Ho imparato a pregare a Medjugorje grazie a mio padre
Al papà ha dedicato il suo libro, a quel papà malato che non si lamentava mai che le ha insegnato la dignità del dolore e che è riuscito ad accompagnarla per un pezzettino all’altare.
“Era la mia forza (…) mi ha insegnato a vivere la malattia accettandola con fede. (…) Grazie a lui ho imparato a pregare in un modo meno egoistico. Io non ho mai pregato per me, non ho mai chiesto a Dio “fammi guarire” perché ritengo di aver già avuto un grande miracolo di saper vivere la vita nonostante tutto con gioia, non posso chiederGli di più. Però per mio padre ero molto rompiscatole e chiedevo “ti prego non portarmelo via, ti prego lasciamelo qui” e non mi rendevo conto che stavo chiedendo quello che era giusto per me e che non era detto fosse giusto per lui. In un pellegrinaggio a Medjgorje un prete mi disse: “Antonella tu stai pregando in modo egoistico, impara a dire Sia fatta la Tua volontà”. Io l’ho imparato in quel pellegrinaggio a Medjgorje e un mese dopo mio padre se ne è andato. Credo di averlo liberato dal mio egoismo”.
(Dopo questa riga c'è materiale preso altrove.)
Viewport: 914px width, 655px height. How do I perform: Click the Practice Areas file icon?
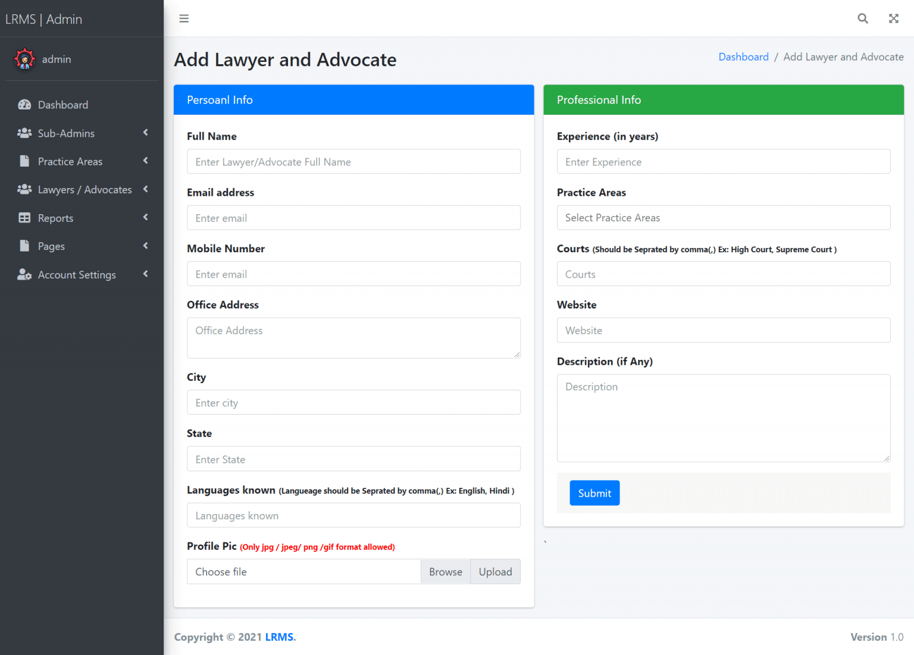[x=24, y=161]
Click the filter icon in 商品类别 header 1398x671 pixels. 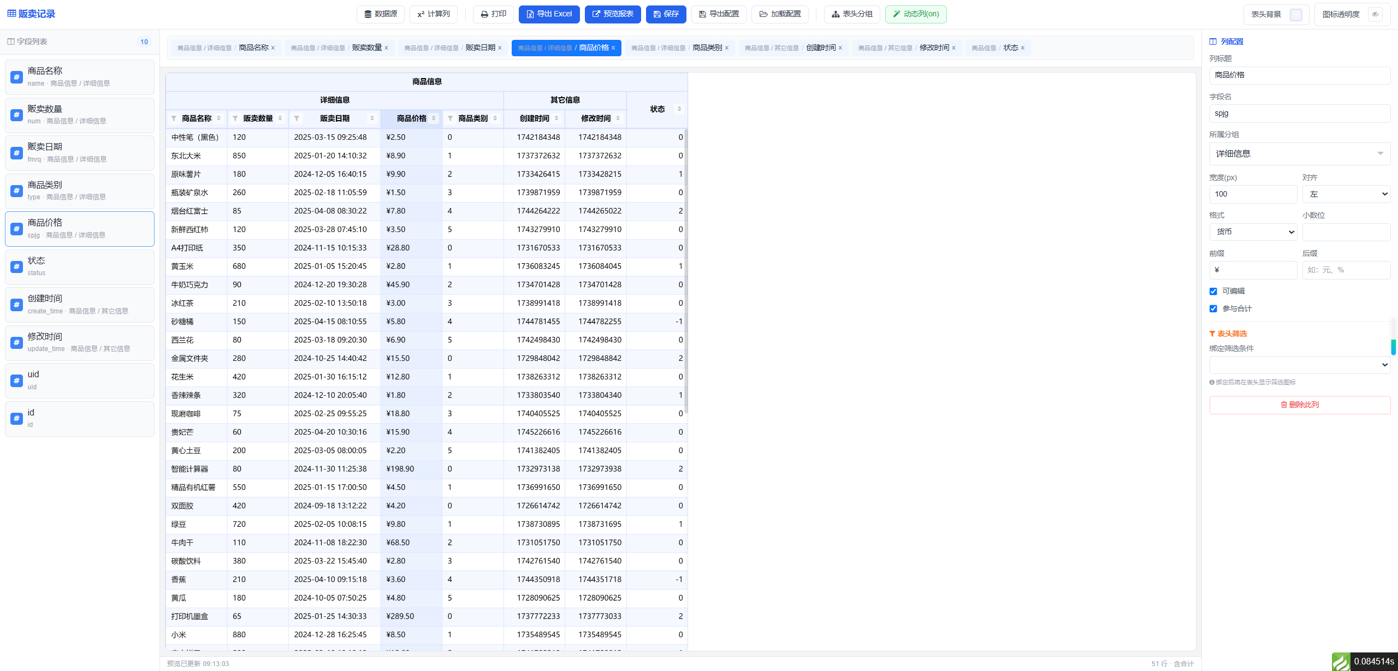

E arrivare a pronunciare questo “Sì” è una grazia perché desiderare di compiere la Sua Volontà, affidarsi a Lui, al suo disegno, è fondamentale per la nostra vera felicità. Il papa emerito Benedetto XVIin un’omelia del 2005 ricordava a noi tutti che fare la volontà di Dio all’inizio appare impossibile e invece poi si rivela il nostro vero bene, l’unico modo per sperimenta la gioia piena a cui il nostro cuore anela.